When the king had thus fasted for forty-eight days, someone brought him a bowl
of porridge made of flour, milk and ghee. By this time the king was in no position to
even move, so weak had he become due to continuous starvation. Overcome by hunger
and thirst, Rantideva and his family were indeed glad to see an unexpected meal before
them. They were about to eat when there came to the door, a wrinkled old Brahmin,

much in need of food. The king received him respectfully and gave him some of the
porridge to eat. As they were about to eat again, a beggar came to the door. His face
appeared pinched with hunger, so Rantideva gave him too, some of the meal to eat. Then
there came a sweeper and he brought with him his dogs. He looked at the king pitifully
and said, “Maharaj! My dogs and I have not had any food for many days now. We are
starving for want of food. Now we have come to you, for if you will not help us, who will?”

So the king gave him the remaining porridge.

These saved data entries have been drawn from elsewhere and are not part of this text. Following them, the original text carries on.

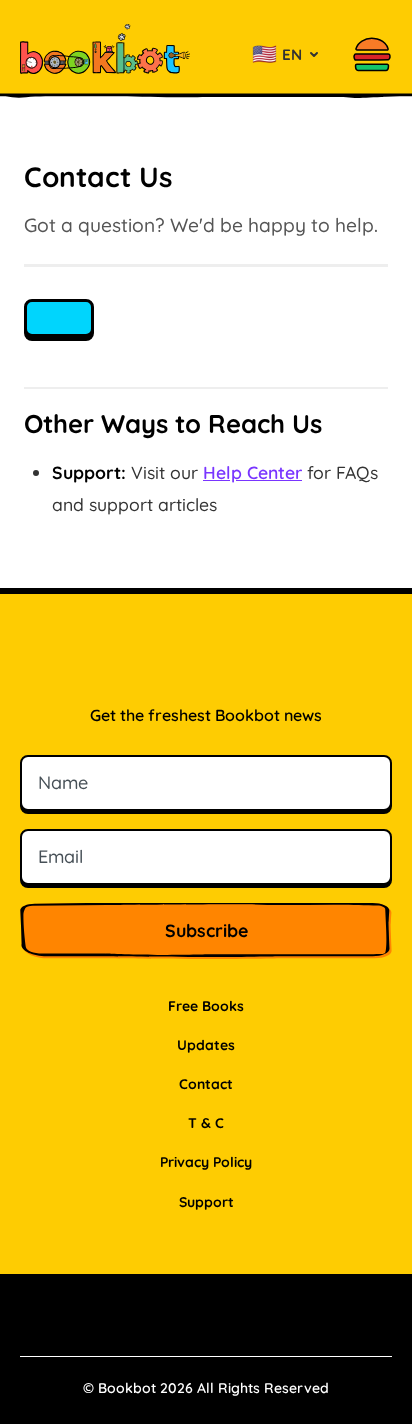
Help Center (252, 472)
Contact (206, 1084)
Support (206, 1202)
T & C (206, 1123)
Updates (206, 1045)
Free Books (206, 1006)
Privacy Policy (206, 1162)
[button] (372, 54)
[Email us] (59, 318)
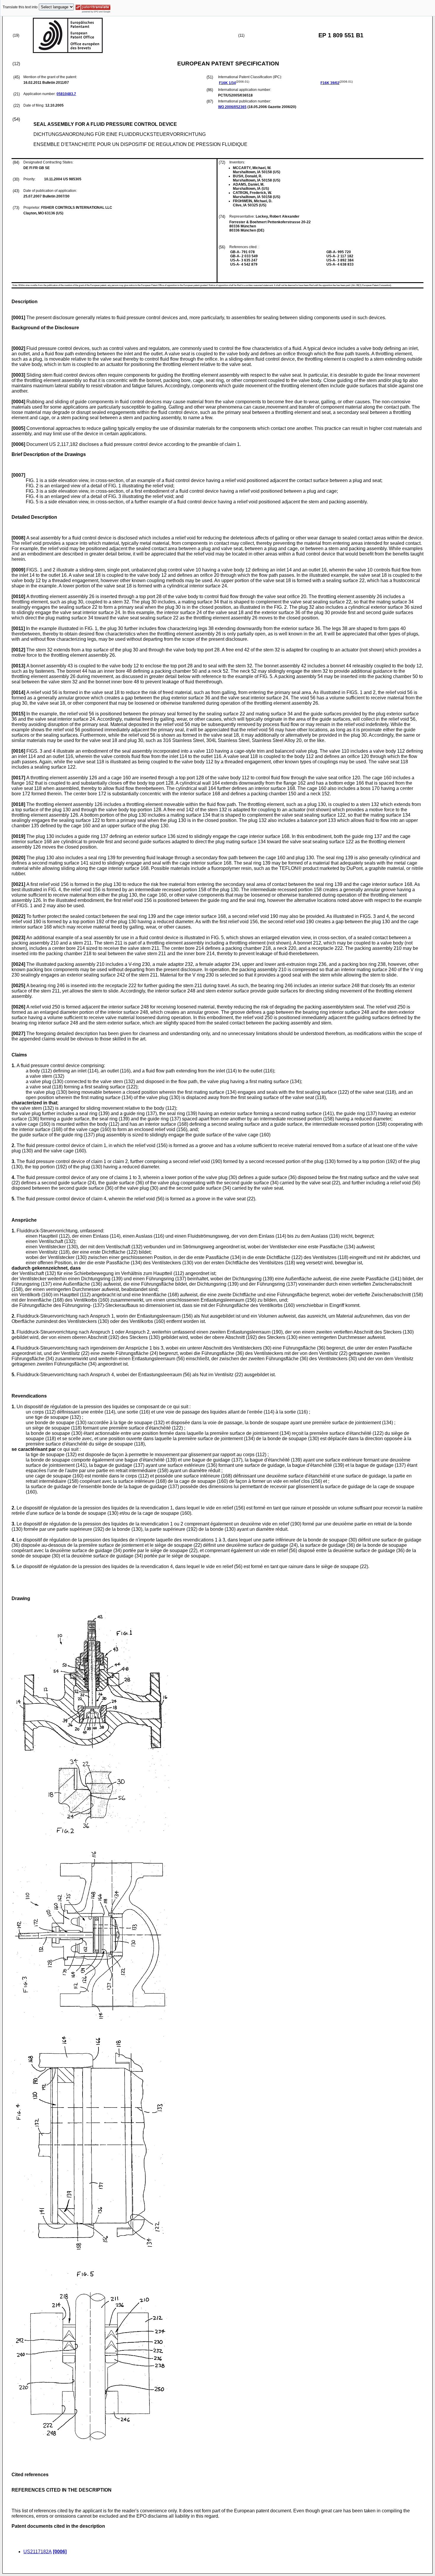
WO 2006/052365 (232, 107)
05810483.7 (66, 94)
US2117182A (37, 2551)
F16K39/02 (329, 83)
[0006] (60, 2551)
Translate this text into (20, 7)
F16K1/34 (227, 83)
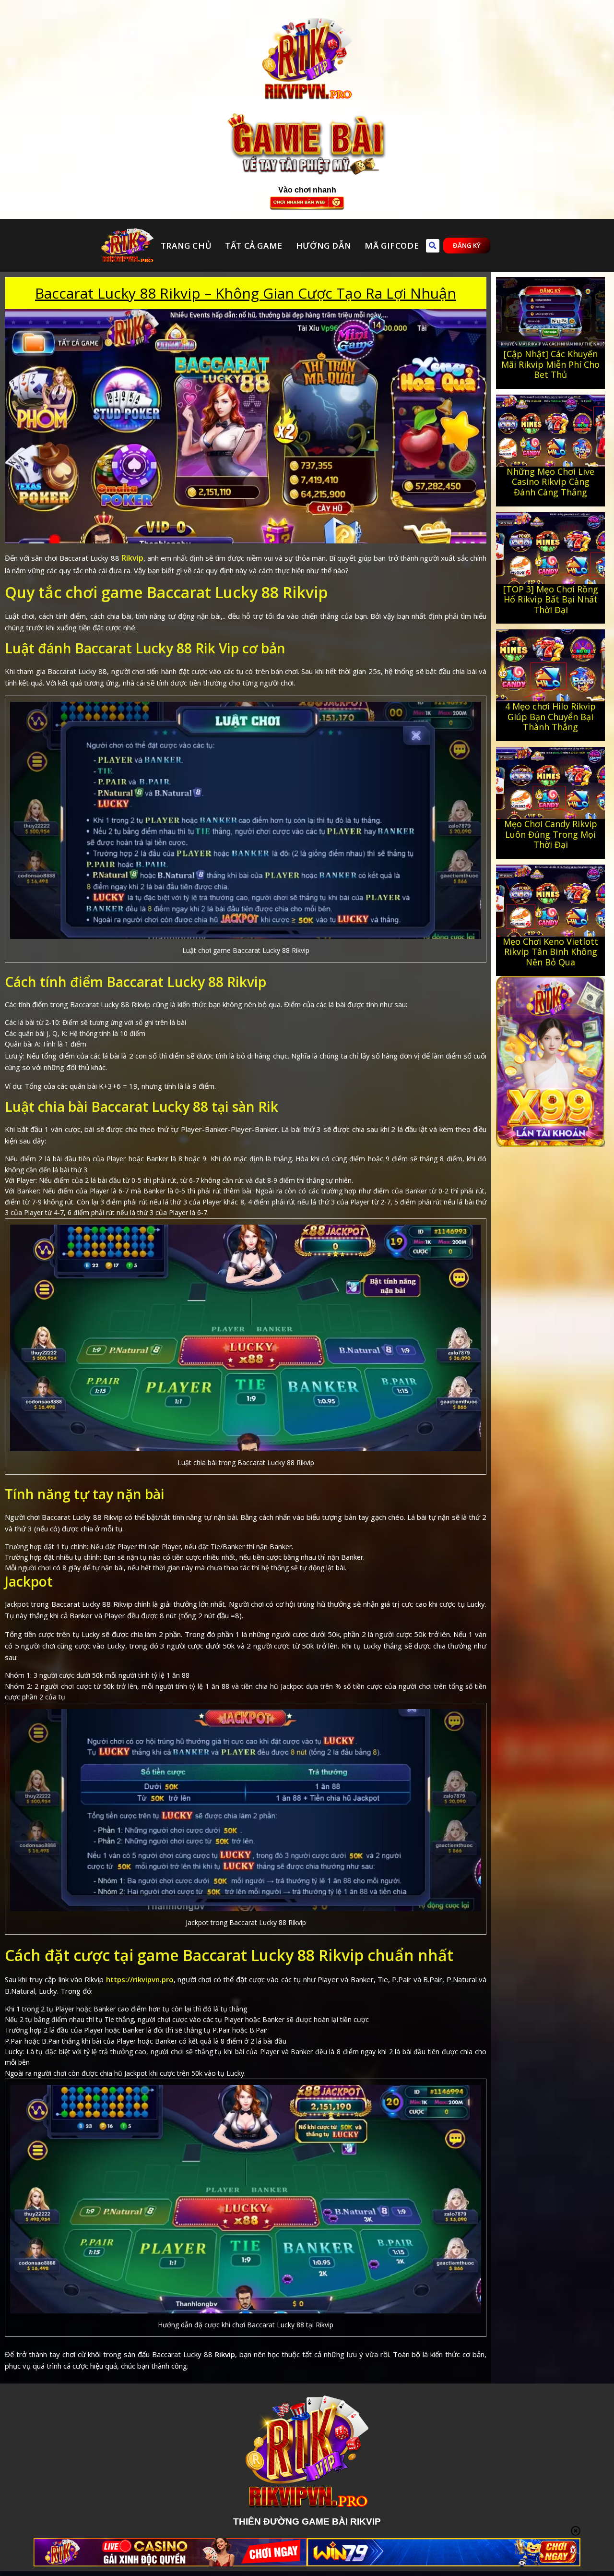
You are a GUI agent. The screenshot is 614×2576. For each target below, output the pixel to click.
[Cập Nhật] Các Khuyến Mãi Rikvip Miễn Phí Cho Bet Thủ (550, 364)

Now the king and his family had again no food to eat. There was just a little
drink left. Just then, came a Chandala, his throat parched with thirst, his eyes heavy
with exhaustion. He begged the King to moisten his dry lips with a little bit of water.
Rantideva held the cup to his cracked lips. He prayed to the Lord and said, “Please, Lord!
I do not care for the rewards of this earth. Nor do I care for powers of any kind. My
only prayer is - give me the capacity to feel the pain of others and the power to serve
them. Let me not ever be indifferent to their sorrows and their sufferings. Make me
the instrument to give them relief, to make them happy.”

The man drank the water. The life came back into his eyes. And what a surprise!!
the king felt his own hunger, thirst and fatigue dropping away from him. He and his
family members felt refreshed and fulfilled. Suddenly, the Maya, the consort of Lord
Vishnu, appeared before him. She smiled at him and said, “O King, I am indeed pleased
to see your devotion and your extraordinary love for your people. You have suffered
much. If you worship me now, I can remove all your wants for all time to come. I can give

you the riches and the entire wealth of the world.”

Rantideva showed Maya due respect, but asked her for nothing. He said to her,
“I have no use for all the riches you have to offer me. I have no wish to live any longer
than I have to. I do not hanker for the enjoyments of the world, because my mind does
not run after them.” Maya, then, vanished like a dream does when a person awakes.

Then Rantideva was blessed by the presence of the Lord Himself. He worshipped
Him and prayed that he might never be separated from Him. In time, Rantideva became
one of the greatest yogis of the land. He merged himself in meditation. By his wonderful
service to his people and his love for all living creatures whom he worshipped as Lord
Vishnu, he attained the blissful Being of Lord Narayana.